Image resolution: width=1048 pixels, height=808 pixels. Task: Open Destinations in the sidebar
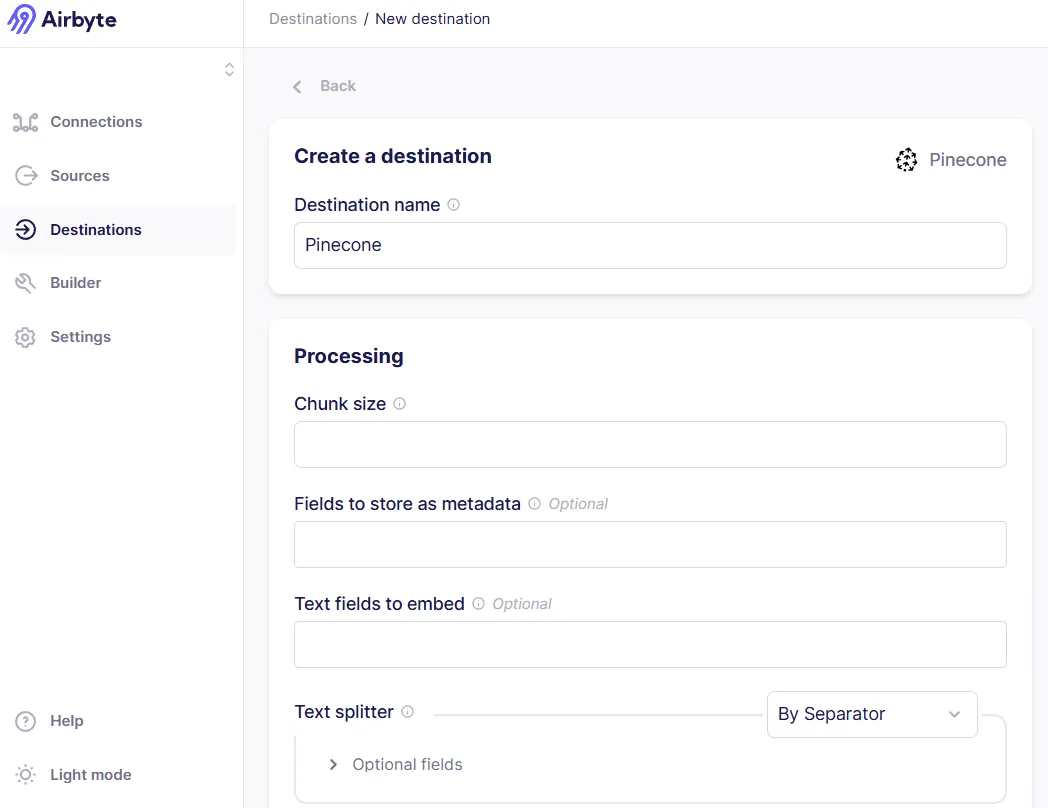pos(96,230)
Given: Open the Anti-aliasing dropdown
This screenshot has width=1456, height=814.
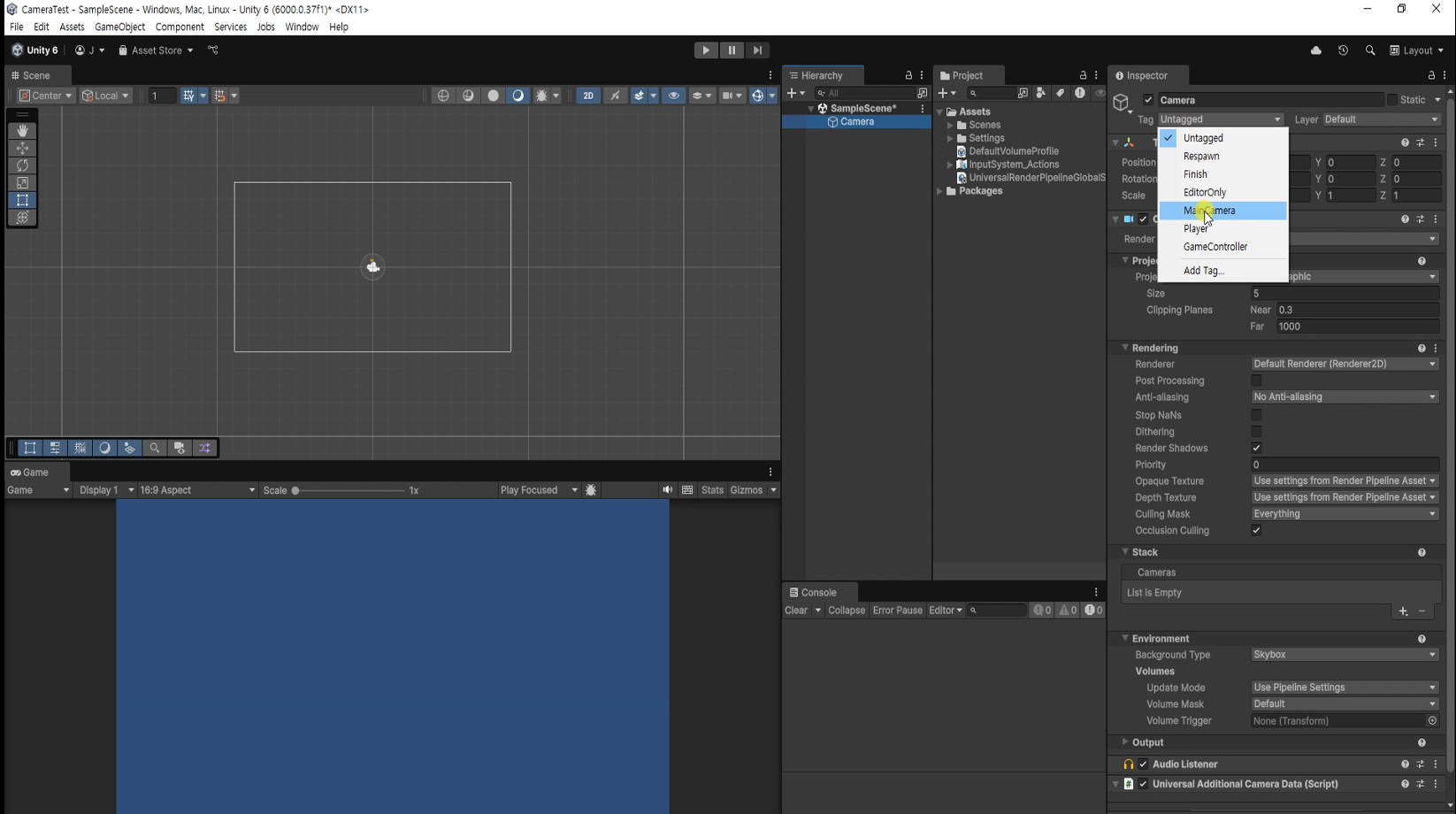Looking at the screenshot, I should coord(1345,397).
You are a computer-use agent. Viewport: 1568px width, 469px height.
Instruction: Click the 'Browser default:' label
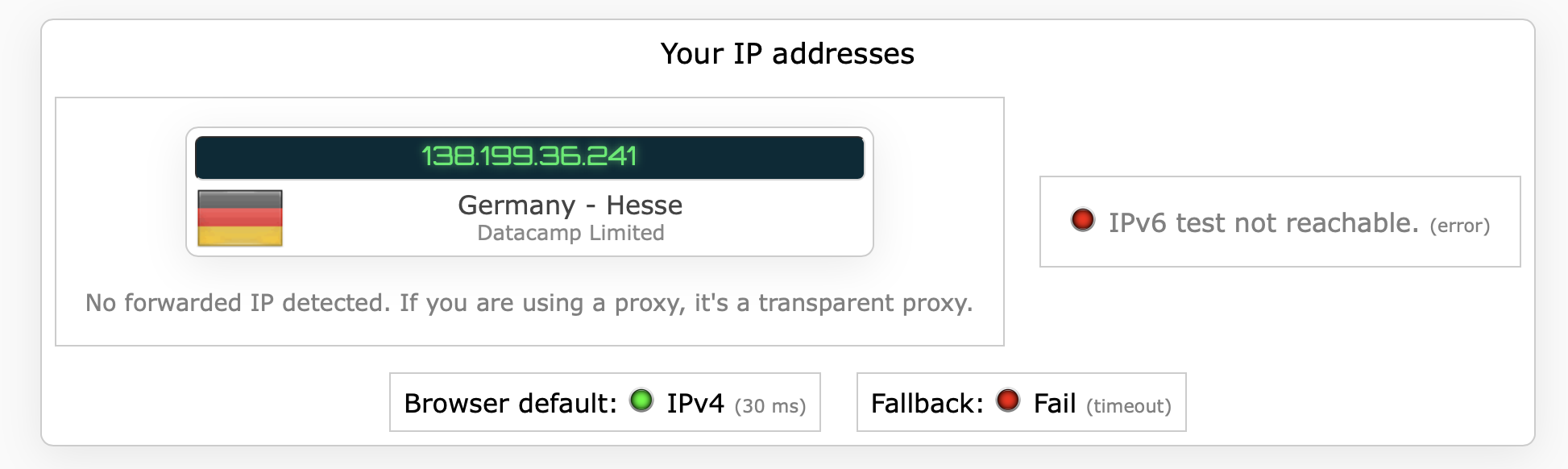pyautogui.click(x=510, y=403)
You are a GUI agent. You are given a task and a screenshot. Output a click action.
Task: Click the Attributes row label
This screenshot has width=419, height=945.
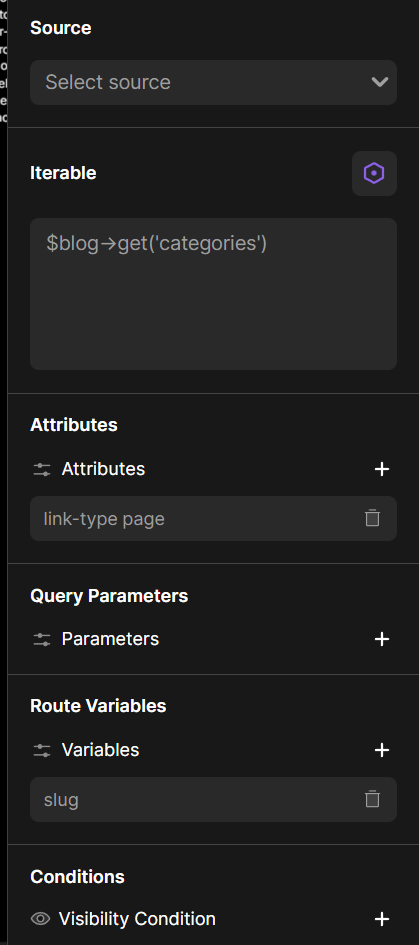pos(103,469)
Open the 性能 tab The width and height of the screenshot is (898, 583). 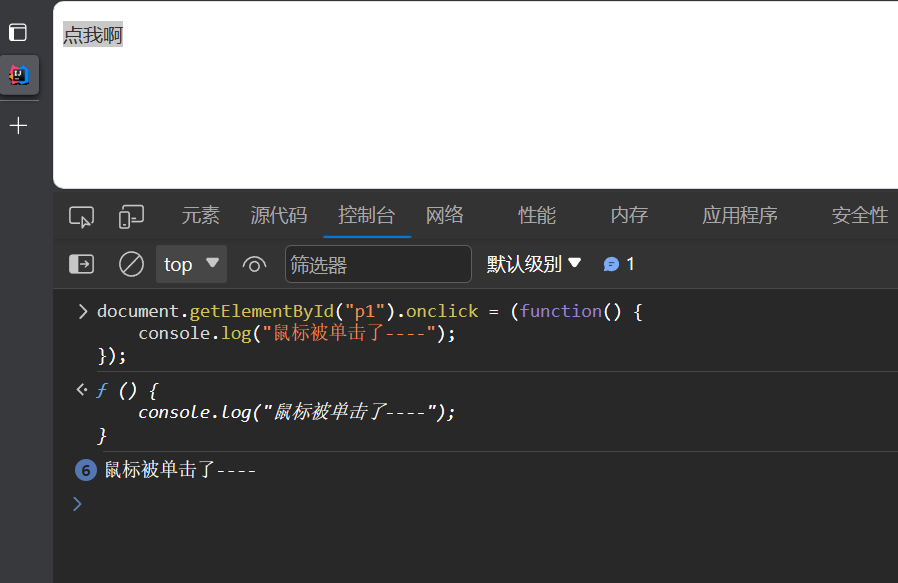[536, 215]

○ ○ ○ ○

## EXERCISE
Using the entries, return every line where the word "agent" can be found.

## RESULT
You are a computer-use agent. Viewport: 1568px width, 469px height.
You are a GUI agent. You are given a task and a screenshot. Output a click action.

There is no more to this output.